I am wondering how to prove the following affirmation:
We have : Min $f(x) = \frac{1}{2}x^TDx - c^Tx$
with $f: R^n → R^1$ and $D$ a symetric positive matrix of size $nxn$.
Suppose $d_k = -\nabla f(x_k)$ is a descent direction in $x_k$.

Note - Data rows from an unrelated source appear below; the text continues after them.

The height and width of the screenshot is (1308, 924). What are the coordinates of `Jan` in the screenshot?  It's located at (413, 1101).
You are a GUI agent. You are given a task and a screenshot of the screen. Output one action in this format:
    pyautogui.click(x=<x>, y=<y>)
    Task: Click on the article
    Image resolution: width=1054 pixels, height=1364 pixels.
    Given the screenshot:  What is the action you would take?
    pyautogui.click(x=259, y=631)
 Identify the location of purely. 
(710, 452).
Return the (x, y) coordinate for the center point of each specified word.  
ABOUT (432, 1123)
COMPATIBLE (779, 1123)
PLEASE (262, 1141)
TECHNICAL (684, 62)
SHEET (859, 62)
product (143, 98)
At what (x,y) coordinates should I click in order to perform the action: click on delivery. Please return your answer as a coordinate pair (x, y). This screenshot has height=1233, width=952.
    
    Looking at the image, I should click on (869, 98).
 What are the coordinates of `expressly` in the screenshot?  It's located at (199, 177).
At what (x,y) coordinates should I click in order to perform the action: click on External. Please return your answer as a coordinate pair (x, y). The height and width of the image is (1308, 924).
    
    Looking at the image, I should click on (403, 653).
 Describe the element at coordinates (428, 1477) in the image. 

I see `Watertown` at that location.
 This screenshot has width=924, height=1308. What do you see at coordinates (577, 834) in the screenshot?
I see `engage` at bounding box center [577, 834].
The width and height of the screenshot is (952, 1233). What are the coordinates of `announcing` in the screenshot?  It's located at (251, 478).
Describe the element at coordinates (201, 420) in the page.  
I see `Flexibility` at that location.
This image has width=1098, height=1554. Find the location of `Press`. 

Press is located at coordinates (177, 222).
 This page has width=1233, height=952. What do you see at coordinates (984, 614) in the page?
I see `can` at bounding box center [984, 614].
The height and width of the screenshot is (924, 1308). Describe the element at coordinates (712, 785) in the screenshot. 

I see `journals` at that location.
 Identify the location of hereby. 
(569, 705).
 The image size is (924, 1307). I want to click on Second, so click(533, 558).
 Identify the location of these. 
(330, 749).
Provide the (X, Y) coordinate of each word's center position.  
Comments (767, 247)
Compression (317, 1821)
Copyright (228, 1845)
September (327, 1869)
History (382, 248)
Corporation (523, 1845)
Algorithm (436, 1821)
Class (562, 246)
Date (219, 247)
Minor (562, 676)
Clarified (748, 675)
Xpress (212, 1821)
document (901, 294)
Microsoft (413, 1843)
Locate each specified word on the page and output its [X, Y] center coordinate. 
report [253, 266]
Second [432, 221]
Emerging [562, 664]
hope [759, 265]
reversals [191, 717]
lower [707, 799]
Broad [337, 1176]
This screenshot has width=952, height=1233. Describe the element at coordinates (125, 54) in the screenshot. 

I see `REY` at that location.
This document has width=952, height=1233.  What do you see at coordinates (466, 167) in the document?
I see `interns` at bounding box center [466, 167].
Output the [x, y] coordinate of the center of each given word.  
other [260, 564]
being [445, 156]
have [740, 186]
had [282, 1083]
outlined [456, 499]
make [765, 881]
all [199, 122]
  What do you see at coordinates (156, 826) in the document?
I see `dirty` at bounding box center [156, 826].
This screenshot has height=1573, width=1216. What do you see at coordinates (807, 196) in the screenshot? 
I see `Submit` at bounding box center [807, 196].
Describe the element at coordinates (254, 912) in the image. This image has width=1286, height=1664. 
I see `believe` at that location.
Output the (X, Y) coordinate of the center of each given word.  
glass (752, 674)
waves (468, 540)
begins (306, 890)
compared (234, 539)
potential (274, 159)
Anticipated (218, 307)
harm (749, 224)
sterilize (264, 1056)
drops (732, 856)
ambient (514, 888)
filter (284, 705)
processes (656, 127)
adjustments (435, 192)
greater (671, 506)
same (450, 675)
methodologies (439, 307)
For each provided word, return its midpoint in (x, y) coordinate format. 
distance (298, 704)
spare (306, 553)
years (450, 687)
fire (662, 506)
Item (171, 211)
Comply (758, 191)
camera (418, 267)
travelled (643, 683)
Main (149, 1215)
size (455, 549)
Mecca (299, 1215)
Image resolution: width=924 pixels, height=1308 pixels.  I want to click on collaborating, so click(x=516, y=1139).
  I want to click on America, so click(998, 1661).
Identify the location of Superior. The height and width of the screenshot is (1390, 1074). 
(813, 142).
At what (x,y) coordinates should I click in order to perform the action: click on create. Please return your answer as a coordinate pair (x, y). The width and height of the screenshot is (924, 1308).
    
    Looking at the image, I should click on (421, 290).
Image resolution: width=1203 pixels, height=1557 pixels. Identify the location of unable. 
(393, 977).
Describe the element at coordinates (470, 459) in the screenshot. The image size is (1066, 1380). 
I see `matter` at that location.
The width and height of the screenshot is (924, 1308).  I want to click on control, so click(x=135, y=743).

Show that the optimal solution to the problem $\min\limits_{σ_k > 0} f(x_k + σ_kd_k)$ is:
$σ_k = -\frac{∇f(x_k)^Td_k}{d_k^TDd_k}$.
Thanks for your help!
Louis
As this is a smooth convex ($D$ is symetric positive) problem, to minimize $\sigma_k\mapsto f(x_k+\sigma_kd_k)$ you can search for $\sigma_k$ such that $$ \frac{d}{d\sigma_k}(\sigma_k\mapsto f(x_k+\sigma_kd_k))=0 $$
hint: $$ \frac{d}{d\sigma_k}(\sigma_k\mapsto f(x_k+\sigma_kd_k))=\langle d_k,\nabla f(x_k+\sigma_kd_k)\rangle $$ where $\langle .,.\rangle$ is the usual scalar product and $\nabla f(x_k+\sigma_kd_k)=D(x_k+\sigma_kd_k)-c=\nabla f(x_k)+\sigma_kDd_k$
note:
This method is the gradient descent method with Cauchy step, not the Newton method. The Newton method includes second order correction $$ x_{k+1}=x_k-H_f^{-1}(x_k)\nabla f(x_k) $$ where $H_f$ is the Hessian. With your $f$, $H_f(x_k)=D$ (constant) and $\nabla f(x_k)=Dx_k-c$, thus: $$ x_{k+1}=x_k-H_f^{-1}(x_k)\nabla f(x_k)=x_k-D^{-1}D(x_k-c)=D^{-1}c $$ and the method converge in one iteration to the solution $x^*=D^{-1}c$
In practice, if we do not want to solve $Dx=c$, we still use first order methods but not the steepest descent one. Its convergence is very slow when $D$ is badly-conditioned. The conjugate gradients method is generally a better choice.